Copy every entry precisely.

[THE INPUT Boundary: Start]

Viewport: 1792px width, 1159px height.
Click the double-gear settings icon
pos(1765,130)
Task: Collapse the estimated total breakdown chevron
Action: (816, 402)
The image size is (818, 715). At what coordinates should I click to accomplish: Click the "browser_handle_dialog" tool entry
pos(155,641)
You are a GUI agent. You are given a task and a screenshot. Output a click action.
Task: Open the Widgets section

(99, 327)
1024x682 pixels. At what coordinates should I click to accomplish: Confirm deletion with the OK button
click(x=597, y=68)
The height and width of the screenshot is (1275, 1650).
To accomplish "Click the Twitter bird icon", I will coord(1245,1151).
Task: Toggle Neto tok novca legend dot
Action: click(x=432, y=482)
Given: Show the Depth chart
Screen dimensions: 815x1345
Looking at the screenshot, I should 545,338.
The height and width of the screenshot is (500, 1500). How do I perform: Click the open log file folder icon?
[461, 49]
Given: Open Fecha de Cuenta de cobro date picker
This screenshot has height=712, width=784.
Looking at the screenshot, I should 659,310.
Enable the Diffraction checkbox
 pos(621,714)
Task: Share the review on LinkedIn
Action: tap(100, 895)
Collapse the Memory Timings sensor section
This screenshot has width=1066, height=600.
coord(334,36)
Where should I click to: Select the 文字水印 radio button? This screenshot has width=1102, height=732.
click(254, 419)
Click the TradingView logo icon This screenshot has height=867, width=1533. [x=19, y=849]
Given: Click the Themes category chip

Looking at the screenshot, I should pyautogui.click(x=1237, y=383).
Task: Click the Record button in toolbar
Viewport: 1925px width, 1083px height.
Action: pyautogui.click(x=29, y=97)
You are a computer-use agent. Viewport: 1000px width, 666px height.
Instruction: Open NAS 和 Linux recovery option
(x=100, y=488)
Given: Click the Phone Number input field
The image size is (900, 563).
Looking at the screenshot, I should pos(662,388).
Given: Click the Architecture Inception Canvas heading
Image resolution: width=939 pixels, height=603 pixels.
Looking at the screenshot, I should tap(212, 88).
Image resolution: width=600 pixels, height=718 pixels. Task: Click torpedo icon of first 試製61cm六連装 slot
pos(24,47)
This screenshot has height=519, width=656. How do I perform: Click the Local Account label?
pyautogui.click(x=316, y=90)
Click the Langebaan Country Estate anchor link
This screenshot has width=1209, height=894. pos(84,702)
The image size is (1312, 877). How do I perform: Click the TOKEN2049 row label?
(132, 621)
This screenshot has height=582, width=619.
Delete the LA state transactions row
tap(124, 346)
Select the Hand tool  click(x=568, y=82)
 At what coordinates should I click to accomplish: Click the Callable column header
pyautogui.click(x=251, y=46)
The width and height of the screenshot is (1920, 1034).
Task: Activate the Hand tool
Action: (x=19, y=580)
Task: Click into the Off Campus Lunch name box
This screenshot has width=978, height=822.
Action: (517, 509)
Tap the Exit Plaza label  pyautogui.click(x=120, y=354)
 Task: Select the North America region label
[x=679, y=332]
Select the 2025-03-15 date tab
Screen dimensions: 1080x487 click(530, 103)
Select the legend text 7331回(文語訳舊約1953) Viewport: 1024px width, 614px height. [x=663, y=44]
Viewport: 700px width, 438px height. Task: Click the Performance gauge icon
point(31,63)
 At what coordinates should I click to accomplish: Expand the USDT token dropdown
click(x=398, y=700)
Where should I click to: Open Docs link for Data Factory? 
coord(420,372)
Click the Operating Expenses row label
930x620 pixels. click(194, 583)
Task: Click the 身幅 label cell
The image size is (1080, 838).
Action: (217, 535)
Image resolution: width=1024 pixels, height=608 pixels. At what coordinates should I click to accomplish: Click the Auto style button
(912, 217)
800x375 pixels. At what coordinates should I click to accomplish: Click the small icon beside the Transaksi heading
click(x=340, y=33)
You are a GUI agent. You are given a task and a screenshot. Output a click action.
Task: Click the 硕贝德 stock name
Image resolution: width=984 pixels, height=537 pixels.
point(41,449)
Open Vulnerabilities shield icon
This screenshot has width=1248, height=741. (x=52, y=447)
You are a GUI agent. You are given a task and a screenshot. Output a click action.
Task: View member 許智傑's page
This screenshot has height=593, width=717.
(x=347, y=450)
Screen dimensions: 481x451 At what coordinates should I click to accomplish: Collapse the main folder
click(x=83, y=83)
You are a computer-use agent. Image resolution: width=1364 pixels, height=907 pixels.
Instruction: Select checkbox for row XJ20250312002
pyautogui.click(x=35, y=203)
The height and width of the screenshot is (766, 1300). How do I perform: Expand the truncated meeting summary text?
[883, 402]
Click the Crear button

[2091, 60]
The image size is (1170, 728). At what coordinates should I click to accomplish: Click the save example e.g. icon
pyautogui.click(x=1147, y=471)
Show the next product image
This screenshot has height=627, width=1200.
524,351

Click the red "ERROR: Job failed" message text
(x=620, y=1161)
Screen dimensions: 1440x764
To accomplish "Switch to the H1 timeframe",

[THE INPUT Boundary: End]

### [PROBLEM SOLUTION]
Viewport: 1792px width, 1159px height.
Click the double-gear settings icon
pos(1765,130)
Task: Collapse the estimated total breakdown chevron
Action: (816, 402)
The image size is (818, 715). At what coordinates should I click to accomplish: Click the "browser_handle_dialog" tool entry
pos(155,641)
You are a GUI agent. You are given a task and a screenshot. Output a click action.
Task: Open the Widgets section

(99, 327)
1024x682 pixels. At what coordinates should I click to accomplish: Confirm deletion with the OK button
click(x=597, y=68)
The height and width of the screenshot is (1275, 1650).
To accomplish "Click the Twitter bird icon", I will coord(1245,1151).
Task: Toggle Neto tok novca legend dot
Action: click(x=432, y=482)
Given: Show the Depth chart
Screen dimensions: 815x1345
Looking at the screenshot, I should 545,338.
The height and width of the screenshot is (500, 1500). How do I perform: Click the open log file folder icon?
[461, 49]
Given: Open Fecha de Cuenta de cobro date picker
This screenshot has height=712, width=784.
Looking at the screenshot, I should 659,310.
Enable the Diffraction checkbox
 pos(621,714)
Task: Share the review on LinkedIn
Action: tap(100, 895)
Collapse the Memory Timings sensor section
This screenshot has width=1066, height=600.
coord(334,36)
Where should I click to: Select the 文字水印 radio button? This screenshot has width=1102, height=732.
click(254, 419)
Click the TradingView logo icon This screenshot has height=867, width=1533. [x=19, y=849]
Given: Click the Themes category chip

Looking at the screenshot, I should pyautogui.click(x=1237, y=383).
Task: Click the Record button in toolbar
Viewport: 1925px width, 1083px height.
Action: pyautogui.click(x=29, y=97)
You are a computer-use agent. Viewport: 1000px width, 666px height.
Instruction: Open NAS 和 Linux recovery option
(x=100, y=488)
Given: Click the Phone Number input field
The image size is (900, 563).
Looking at the screenshot, I should pos(662,388).
Given: Click the Architecture Inception Canvas heading
Image resolution: width=939 pixels, height=603 pixels.
Looking at the screenshot, I should tap(212, 88).
Image resolution: width=600 pixels, height=718 pixels. Task: Click torpedo icon of first 試製61cm六連装 slot
pos(24,47)
This screenshot has height=519, width=656. How do I perform: Click the Local Account label?
pyautogui.click(x=316, y=90)
Click the Langebaan Country Estate anchor link
This screenshot has width=1209, height=894. pos(84,702)
The image size is (1312, 877). How do I perform: Click the TOKEN2049 row label?
(132, 621)
This screenshot has height=582, width=619.
Delete the LA state transactions row
tap(124, 346)
Select the Hand tool  click(x=568, y=82)
 At what coordinates should I click to accomplish: Click the Callable column header
pyautogui.click(x=251, y=46)
The width and height of the screenshot is (1920, 1034).
Task: Activate the Hand tool
Action: (x=19, y=580)
Task: Click into the Off Campus Lunch name box
This screenshot has width=978, height=822.
Action: (517, 509)
Tap the Exit Plaza label  pyautogui.click(x=120, y=354)
 Task: Select the North America region label
[x=679, y=332]
Select the 2025-03-15 date tab
Screen dimensions: 1080x487 click(530, 103)
Select the legend text 7331回(文語訳舊約1953) Viewport: 1024px width, 614px height. [x=663, y=44]
Viewport: 700px width, 438px height. Task: Click the Performance gauge icon
point(31,63)
 At what coordinates should I click to accomplish: Expand the USDT token dropdown
click(x=398, y=700)
Where should I click to: Open Docs link for Data Factory? 
coord(420,372)
Click the Operating Expenses row label
930x620 pixels. click(194, 583)
Task: Click the 身幅 label cell
The image size is (1080, 838).
Action: (217, 535)
Image resolution: width=1024 pixels, height=608 pixels. At what coordinates should I click to accomplish: Click the Auto style button
(912, 217)
800x375 pixels. At what coordinates should I click to accomplish: Click the small icon beside the Transaksi heading
click(x=340, y=33)
You are a GUI agent. You are given a task and a screenshot. Output a click action.
Task: Click the 硕贝德 stock name
Image resolution: width=984 pixels, height=537 pixels.
point(41,449)
Open Vulnerabilities shield icon
This screenshot has width=1248, height=741. (x=52, y=447)
You are a GUI agent. You are given a task and a screenshot. Output a click action.
Task: View member 許智傑's page
This screenshot has height=593, width=717.
(x=347, y=450)
Screen dimensions: 481x451 At what coordinates should I click to accomplish: Collapse the main folder
click(x=83, y=83)
You are a computer-use agent. Image resolution: width=1364 pixels, height=907 pixels.
Instruction: Select checkbox for row XJ20250312002
pyautogui.click(x=35, y=203)
The height and width of the screenshot is (766, 1300). How do I perform: Expand the truncated meeting summary text?
[883, 402]
Click the Crear button

[2091, 60]
The image size is (1170, 728). At what coordinates should I click to accomplish: Click the save example e.g. icon
pyautogui.click(x=1147, y=471)
Show the next product image
This screenshot has height=627, width=1200.
524,351

Click the red "ERROR: Job failed" message text
(x=620, y=1161)
Screen dimensions: 1440x764
To accomplish "Switch to the H1 timeframe",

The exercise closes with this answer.